Cakap Asyik Edisi 11: Yang Remeh Belum Tentu Tak Puisi | Christian

Avatar photo
Reading Time: 4 minutes

Christian (kiri) dan Hasan Al Banna (Kanan)

16-07-1445 H / 28-01-2024 M

Moderator: Hasan Al Banna

Narasumber: Christian

Tempat: Kede Buku Obelia


Christian, lahir di masa-masa Soeharto diturunkan. Beliau menulis buku puisi “dan saya lelah dengan lelucon-lelucon saya sendiri”.
Isunya, masa perjalanan saya menulis sastra, orang batak ini tidak banyak melahirkan penyair, tentu ini masih bisa diperdebatkan. Christian yang berlatar belakang hukum. Mengapa terlibat di dalam puisi, di dalam teks fiksi. Mengapa mau berada di jalan sepi?

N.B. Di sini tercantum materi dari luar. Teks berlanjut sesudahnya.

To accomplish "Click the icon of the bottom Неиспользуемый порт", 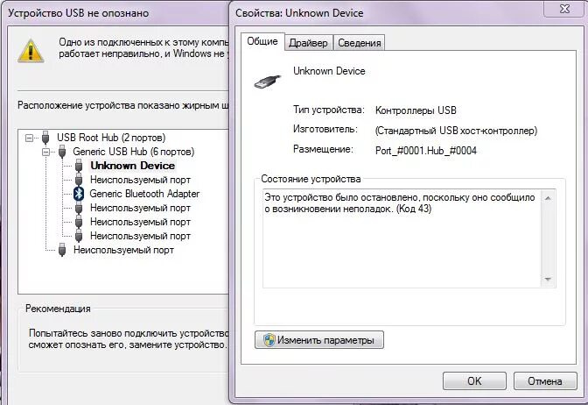I will (x=62, y=250).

Satu titik dimana aku, di gang pamen jalan padang bulan, ada cafe spirit book. Lalu dikenalkan dengan buku sastra. Jadinya, aku malah lebih banyak buku sastra daripada buku hukum. 

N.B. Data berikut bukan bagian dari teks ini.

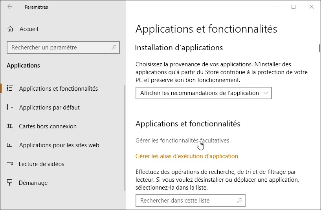The height and width of the screenshot is (210, 321).
Task: Click the Cartes hors connexion map icon
Action: [10, 126]
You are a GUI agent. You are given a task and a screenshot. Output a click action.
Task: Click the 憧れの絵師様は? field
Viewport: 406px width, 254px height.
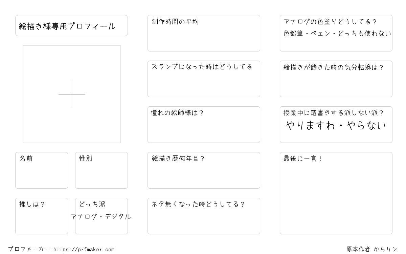204,125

Apakah modal membaca sastra ini menjadi ilham mau menulis sastra? Lalu bagaimana persinggungan dengan penulis sastra?

Awalnya aku menulis tentang hukum, seperti artikel, di Analisa tahun 2019. Sembari aku menulis artikel itu, aku sudah menulis di buku catatan waktu kuliah, di note hp. Selama itu saya tidak ada motif untuk menulis puisi dengan mengirimnya ke Analisa.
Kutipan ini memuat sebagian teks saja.